::: Extracted text

Here is the baffling paradox: While student shootings remain rare, rage killings by middle-aged adults, a group criminologists insist has mellowed out of its violent years, are epidemic. In the last two years in Southern California alone, seemingly solid, middle-class, midlife adults committed a dozen massacres--a bus yard of workers raked with assault-rifle barrage, an office filled with semiautomatic pistol fire, children gunned as they fled down a pastoral suburban lane--that left 40 dead, including 16 children.

Recent trends provide ample reason to view this inexplicable blood spilling by middle-aged adults of comfortable background as part of a larger, alarming reality. Drug abuse, family violence and breakup, felony arrest and imprisonment have exploded among adults age 30 to 50, the parent generation whose values are extolled by many. Defying every crime theory, felony arrests of white adults older than 30, California’s fastest-rising criminal and prisoner population, have tripled, from 31,000 in 1975 to 106,000 in 1997.

::::::

__Directions__:
1) Please reproduce the passage on middle-aged violence word for word, starting with "Here is the" and going on through "including 16 children.".
2) According to the passage on middle-aged violence, how did felony arrests of white adults older than 30 in California change from 1975 to 1997?
The lines after the passage on middle-aged violence are separate material.

::: Dataset extract

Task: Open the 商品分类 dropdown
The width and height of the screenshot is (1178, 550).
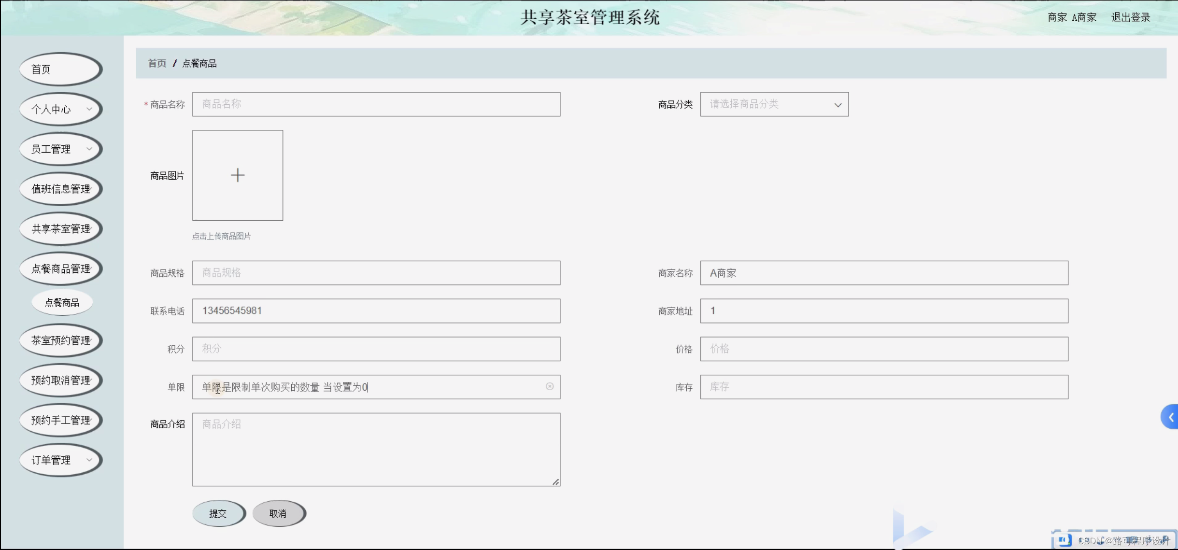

::::::

__Responses to the exercise__:
1)
Here is the baffling paradox: While student shootings remain rare, rage killings by middle-aged adults, a group criminologists insist has mellowed out of its violent years, are epidemic. In the last two years in Southern California alone, seemingly solid, middle-class, midlife adults committed a dozen massacres--a bus yard of workers raked with assault-rifle barrage, an office filled with semiautomatic pistol fire, children gunned as they fled down a pastoral suburban lane--that left 40 dead, including 16 children.

2) They tripled, from 31,000 to 106,000.